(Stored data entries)
■ ■ ■

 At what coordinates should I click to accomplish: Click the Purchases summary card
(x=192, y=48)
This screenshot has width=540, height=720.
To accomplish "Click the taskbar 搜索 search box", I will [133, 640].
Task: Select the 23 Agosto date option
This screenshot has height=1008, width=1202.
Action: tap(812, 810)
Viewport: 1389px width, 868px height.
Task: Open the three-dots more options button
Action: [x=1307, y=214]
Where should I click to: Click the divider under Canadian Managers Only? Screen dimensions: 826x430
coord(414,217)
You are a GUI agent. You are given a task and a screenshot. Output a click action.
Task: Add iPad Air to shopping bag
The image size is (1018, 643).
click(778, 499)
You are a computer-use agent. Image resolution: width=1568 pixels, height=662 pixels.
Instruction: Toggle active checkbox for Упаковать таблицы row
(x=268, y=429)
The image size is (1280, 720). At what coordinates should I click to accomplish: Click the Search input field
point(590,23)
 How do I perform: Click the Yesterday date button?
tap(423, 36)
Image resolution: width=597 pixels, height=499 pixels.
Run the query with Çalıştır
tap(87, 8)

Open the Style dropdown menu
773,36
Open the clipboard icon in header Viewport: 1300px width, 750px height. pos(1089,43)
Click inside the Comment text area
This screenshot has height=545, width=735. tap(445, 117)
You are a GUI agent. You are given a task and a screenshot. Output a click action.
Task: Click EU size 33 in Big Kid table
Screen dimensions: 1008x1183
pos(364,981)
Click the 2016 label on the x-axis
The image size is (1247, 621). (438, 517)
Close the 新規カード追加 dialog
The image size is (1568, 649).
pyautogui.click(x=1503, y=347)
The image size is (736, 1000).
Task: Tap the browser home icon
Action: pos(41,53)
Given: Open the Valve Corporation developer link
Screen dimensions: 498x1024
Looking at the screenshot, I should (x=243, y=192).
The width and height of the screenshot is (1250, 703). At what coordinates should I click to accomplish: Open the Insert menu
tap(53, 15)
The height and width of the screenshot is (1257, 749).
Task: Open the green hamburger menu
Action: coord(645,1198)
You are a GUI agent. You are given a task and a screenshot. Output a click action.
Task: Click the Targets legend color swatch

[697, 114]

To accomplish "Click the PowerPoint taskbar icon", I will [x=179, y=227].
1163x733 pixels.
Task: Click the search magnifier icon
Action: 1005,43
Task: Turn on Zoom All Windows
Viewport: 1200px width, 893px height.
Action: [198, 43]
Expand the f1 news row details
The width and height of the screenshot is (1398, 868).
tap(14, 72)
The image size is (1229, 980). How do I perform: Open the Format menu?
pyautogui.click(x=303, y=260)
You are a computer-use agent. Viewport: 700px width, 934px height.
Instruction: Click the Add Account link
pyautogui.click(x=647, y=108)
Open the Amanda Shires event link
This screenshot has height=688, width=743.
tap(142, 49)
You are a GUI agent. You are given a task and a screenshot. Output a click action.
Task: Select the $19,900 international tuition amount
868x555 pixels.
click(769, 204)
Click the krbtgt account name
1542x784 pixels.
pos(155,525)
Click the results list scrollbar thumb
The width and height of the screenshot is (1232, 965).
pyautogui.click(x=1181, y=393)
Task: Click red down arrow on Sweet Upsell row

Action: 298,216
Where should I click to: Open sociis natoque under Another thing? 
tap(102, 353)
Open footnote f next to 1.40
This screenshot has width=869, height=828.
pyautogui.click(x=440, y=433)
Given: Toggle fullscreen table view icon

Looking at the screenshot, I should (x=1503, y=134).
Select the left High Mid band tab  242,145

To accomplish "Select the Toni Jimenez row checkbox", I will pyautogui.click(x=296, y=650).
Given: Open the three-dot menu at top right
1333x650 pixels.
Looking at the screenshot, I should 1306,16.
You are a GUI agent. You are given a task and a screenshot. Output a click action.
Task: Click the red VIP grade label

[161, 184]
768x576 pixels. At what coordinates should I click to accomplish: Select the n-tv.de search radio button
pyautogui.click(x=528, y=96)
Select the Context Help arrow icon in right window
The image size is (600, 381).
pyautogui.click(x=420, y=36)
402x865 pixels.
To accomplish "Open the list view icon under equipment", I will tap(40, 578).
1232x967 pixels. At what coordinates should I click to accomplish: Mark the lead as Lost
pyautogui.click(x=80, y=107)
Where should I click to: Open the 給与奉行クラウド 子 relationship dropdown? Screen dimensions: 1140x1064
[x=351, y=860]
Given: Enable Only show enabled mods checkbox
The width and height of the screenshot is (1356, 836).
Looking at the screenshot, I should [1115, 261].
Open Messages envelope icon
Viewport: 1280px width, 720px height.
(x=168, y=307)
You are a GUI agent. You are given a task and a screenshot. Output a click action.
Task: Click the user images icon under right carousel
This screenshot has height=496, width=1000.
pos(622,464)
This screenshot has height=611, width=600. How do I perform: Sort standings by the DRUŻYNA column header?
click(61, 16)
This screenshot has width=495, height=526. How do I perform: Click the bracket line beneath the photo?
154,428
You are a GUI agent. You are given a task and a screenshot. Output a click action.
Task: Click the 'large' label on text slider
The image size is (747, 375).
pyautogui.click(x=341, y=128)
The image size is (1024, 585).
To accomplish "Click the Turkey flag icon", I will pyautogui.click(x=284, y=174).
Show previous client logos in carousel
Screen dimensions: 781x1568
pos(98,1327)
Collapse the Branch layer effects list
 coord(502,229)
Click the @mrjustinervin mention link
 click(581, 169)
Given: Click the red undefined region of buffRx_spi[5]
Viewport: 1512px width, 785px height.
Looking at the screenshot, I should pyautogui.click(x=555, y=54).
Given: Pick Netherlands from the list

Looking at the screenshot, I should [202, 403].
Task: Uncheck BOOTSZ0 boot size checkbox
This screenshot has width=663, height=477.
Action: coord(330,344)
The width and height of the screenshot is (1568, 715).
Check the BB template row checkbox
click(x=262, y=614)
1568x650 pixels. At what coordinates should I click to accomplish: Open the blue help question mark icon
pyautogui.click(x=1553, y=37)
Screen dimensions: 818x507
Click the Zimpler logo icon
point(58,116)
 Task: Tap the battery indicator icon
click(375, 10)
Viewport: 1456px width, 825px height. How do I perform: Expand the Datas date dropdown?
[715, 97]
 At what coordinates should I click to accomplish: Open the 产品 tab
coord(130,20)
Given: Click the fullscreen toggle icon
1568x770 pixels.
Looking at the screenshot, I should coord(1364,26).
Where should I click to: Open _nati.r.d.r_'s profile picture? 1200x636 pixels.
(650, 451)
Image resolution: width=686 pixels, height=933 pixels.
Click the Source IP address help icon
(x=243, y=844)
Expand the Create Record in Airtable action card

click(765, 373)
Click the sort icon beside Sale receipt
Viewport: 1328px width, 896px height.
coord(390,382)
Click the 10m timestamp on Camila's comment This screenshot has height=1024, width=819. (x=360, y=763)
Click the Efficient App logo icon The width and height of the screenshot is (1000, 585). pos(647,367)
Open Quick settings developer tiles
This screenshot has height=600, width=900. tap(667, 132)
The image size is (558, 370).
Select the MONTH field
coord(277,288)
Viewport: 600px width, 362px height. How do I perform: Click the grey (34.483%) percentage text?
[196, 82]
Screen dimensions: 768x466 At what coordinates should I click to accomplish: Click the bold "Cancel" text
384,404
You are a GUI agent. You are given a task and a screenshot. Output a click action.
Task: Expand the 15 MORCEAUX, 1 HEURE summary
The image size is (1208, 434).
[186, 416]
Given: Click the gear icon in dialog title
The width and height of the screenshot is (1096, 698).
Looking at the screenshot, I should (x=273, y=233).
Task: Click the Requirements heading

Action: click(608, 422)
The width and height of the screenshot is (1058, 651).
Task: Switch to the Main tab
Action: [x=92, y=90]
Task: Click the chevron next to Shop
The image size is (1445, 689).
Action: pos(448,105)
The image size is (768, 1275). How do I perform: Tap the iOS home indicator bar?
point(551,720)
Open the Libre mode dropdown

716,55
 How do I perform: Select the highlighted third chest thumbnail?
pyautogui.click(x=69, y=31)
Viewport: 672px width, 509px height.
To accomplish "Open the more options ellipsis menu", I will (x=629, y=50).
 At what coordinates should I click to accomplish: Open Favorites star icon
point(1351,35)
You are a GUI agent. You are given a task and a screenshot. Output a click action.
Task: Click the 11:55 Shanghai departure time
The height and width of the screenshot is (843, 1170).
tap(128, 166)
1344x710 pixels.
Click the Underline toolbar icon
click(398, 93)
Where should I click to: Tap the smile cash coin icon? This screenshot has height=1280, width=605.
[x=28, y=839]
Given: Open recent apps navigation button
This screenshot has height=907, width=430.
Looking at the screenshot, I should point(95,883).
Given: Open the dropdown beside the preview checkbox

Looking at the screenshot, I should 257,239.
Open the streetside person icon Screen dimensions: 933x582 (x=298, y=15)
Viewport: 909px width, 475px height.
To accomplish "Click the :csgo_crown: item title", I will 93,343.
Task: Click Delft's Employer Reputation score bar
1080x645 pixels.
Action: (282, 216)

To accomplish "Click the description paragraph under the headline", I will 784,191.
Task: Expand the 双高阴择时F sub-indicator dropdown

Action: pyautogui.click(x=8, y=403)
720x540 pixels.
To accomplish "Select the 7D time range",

■ ■ ■

Task item. Give the number of lines above containing the word "dialog", with no other text.

Exercise output. 2